Miesbacher Sponsoringaffäre:

Disziplinarverfahren gegen Kreidl und Rzehak - 13 Beschuldigte angeklagt

13 Beschuldigte sind im Rahmen der Sponsoringaffäre um die Miesbacher Kreissparkasse angeklagt. Gegen aktuellen und Ex-Landrat gibt es jetzt außerdem ein Disziplinarverfahren.

Miesbach - In der Sponsoringaffäre um die Miesbacher Kreissparkasse hat die Landesanwaltschaft gegen den einstigen Landrat Jakob Kreidl (CSU) und Nachfolger Wolfgang Rzehak (Grüne) Disziplinarverfahren eingeleitet. Hintergrund sind Anklagen der Staatsanwaltschaft München II wegen Untreue gegen 13 Beschuldigte, aktuelle und ehemalige Mitglieder des Vorstands und des Verwaltungsrats der Kreissparkasse Miesbach-Tegernsee, darunter Kreidl und Rzehak, wie wir bereits am Mittwoch ausführlich berichteten (Hier finden Sie übrigens auch einen Link zur ausführlichen Chronik der Ereignisse um die Sponsoring-Affäre).

Der Verdacht der Untreue, der sich aus den Ermittlungen der Staatsanwaltschaft ergebe, begründe den Verdacht auf ein Dienstvergehen, erläuterte die Landesanwaltschaft am Mittwoch.

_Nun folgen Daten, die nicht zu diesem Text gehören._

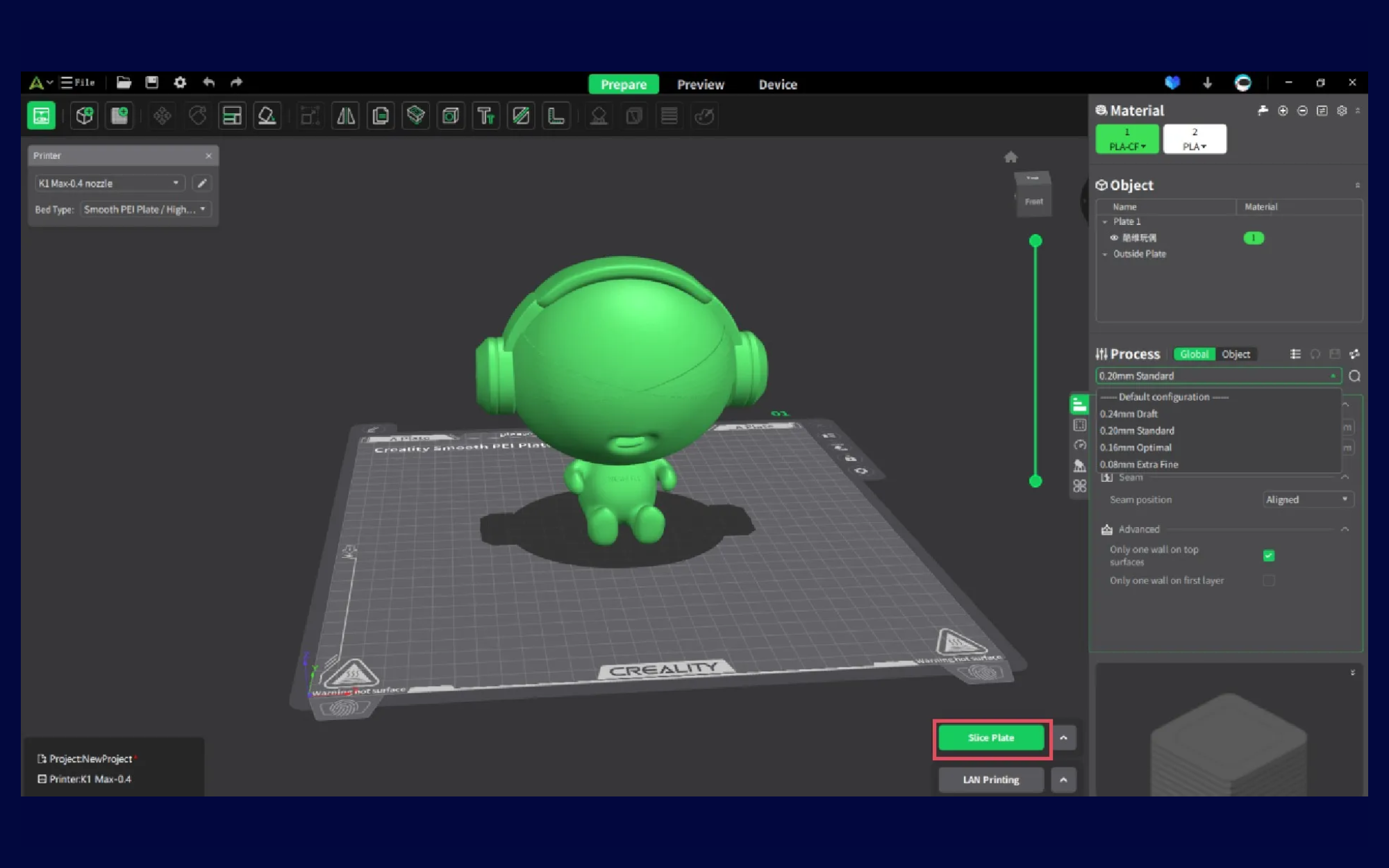Viewport: 1389px width, 868px height.
Task: Click the Auto arrange icon
Action: (232, 116)
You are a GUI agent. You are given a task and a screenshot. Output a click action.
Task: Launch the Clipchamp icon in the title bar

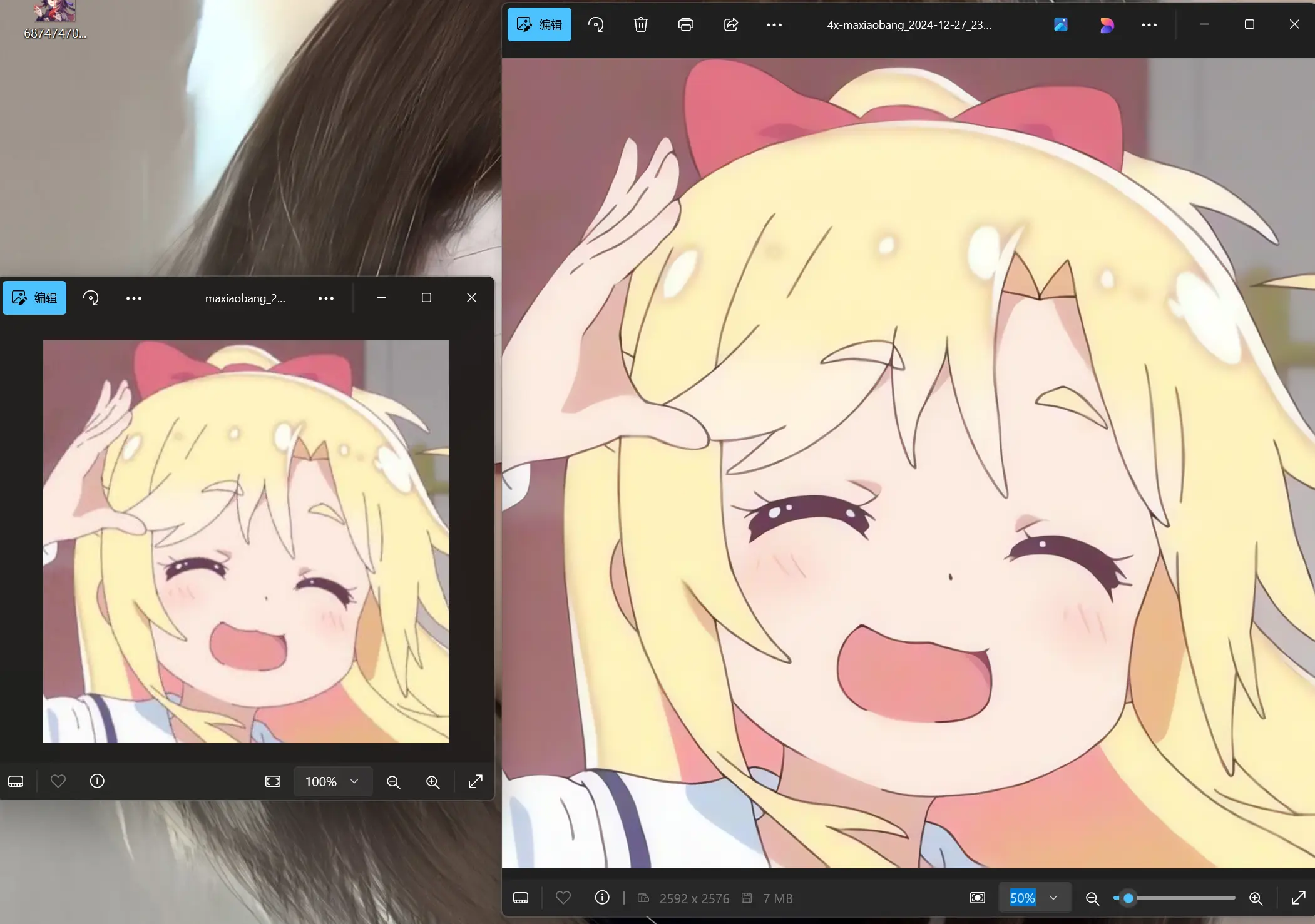point(1106,24)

Kreidl war bis Ende April 2014 Landrat in Miesbach und Vorsitzender des Verwaltungsrates der Kreissparkasse Miesbach-Tegernsee. Rzehak war vor seiner Wahl zum Landrat Lebenszeitbeamter bei der Stadt München und Mitglied des Verwaltungsrates der Kreissparkasse.

Früher Lebenszeitbeamter in München: Wolfgang Rzehak folgte auf Jakob Kreidl.

Die Ermittlungen umfassten nach früheren Informationen zwölf Komplexe mit einem Volumen von zusammen mehr als einer Million Euro. Den Beschuldigten wird vorgeworfen, durch Immobilienkäufe, gesponserte Ausflüge von Kommunalpolitikern und teure Renovierungen von Amtsräumen ihre Pflichten verletzt zu haben. Im Zentrum der Affäre standen Kreidl sowie der frühere Vorstandsvorsitzende der Kreissparkasse, Georg Bromme. Die Disziplinarverfahren sind laut Landesanwaltschaft bis zum Abschluss des Strafverfahrens ausgesetzt. Dies sei vom Gesetz so vorgesehen. „Es ist für uns keine Überraschung. Wir hoffen auf ein faires Ergebnis“, sagte ein Sprecher des Landratsamtes Miesbach.